=== EXERCISE ===
Each line of the material is to be written out exactly.

=== DATA IN THIS EXERCISE ===

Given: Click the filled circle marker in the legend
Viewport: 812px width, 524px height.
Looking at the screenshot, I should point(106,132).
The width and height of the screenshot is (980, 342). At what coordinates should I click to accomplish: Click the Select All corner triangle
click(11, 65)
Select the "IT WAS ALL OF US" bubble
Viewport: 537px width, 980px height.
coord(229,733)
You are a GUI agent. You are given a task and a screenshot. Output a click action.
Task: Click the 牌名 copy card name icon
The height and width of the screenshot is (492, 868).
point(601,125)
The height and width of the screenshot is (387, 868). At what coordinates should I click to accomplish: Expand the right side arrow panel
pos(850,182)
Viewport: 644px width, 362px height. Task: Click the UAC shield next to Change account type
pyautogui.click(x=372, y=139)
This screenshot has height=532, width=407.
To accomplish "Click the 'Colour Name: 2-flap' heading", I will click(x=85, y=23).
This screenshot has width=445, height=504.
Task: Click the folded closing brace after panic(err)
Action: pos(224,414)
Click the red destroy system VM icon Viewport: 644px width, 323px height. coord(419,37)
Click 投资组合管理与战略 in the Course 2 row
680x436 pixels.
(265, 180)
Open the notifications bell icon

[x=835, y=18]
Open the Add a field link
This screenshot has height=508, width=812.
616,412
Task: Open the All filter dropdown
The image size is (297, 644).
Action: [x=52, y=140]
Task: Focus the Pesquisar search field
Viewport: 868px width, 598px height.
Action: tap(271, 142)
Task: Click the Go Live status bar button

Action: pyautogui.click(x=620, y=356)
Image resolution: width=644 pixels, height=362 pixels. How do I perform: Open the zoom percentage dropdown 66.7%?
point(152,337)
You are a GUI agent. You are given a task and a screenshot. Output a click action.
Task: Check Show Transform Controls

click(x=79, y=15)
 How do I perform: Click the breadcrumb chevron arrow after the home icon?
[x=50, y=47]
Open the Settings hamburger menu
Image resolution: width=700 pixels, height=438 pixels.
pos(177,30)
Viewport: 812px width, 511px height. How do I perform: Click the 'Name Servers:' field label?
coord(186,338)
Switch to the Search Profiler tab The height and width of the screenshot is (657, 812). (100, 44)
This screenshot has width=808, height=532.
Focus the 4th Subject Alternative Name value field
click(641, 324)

=== SOLUTION FOR THIS PROBLEM ===
Given: Click the filled circle marker in the legend
Viewport: 812px width, 524px height.
Looking at the screenshot, I should point(106,132).
The width and height of the screenshot is (980, 342). At what coordinates should I click to accomplish: Click the Select All corner triangle
click(11, 65)
Select the "IT WAS ALL OF US" bubble
Viewport: 537px width, 980px height.
coord(229,733)
You are a GUI agent. You are given a task and a screenshot. Output a click action.
Task: Click the 牌名 copy card name icon
The height and width of the screenshot is (492, 868).
point(601,125)
The height and width of the screenshot is (387, 868). At what coordinates should I click to accomplish: Expand the right side arrow panel
pos(850,182)
Viewport: 644px width, 362px height. Task: Click the UAC shield next to Change account type
pyautogui.click(x=372, y=139)
This screenshot has height=532, width=407.
To accomplish "Click the 'Colour Name: 2-flap' heading", I will click(x=85, y=23).
This screenshot has width=445, height=504.
Task: Click the folded closing brace after panic(err)
Action: pos(224,414)
Click the red destroy system VM icon Viewport: 644px width, 323px height. coord(419,37)
Click 投资组合管理与战略 in the Course 2 row
680x436 pixels.
(265, 180)
Open the notifications bell icon

[x=835, y=18]
Open the Add a field link
This screenshot has height=508, width=812.
616,412
Task: Open the All filter dropdown
The image size is (297, 644).
Action: [x=52, y=140]
Task: Focus the Pesquisar search field
Viewport: 868px width, 598px height.
Action: tap(271, 142)
Task: Click the Go Live status bar button

Action: pyautogui.click(x=620, y=356)
Image resolution: width=644 pixels, height=362 pixels. How do I perform: Open the zoom percentage dropdown 66.7%?
point(152,337)
You are a GUI agent. You are given a task and a screenshot. Output a click action.
Task: Check Show Transform Controls

click(x=79, y=15)
 How do I perform: Click the breadcrumb chevron arrow after the home icon?
[x=50, y=47]
Open the Settings hamburger menu
Image resolution: width=700 pixels, height=438 pixels.
pos(177,30)
Viewport: 812px width, 511px height. How do I perform: Click the 'Name Servers:' field label?
coord(186,338)
Switch to the Search Profiler tab The height and width of the screenshot is (657, 812). (100, 44)
This screenshot has width=808, height=532.
Focus the 4th Subject Alternative Name value field
click(641, 324)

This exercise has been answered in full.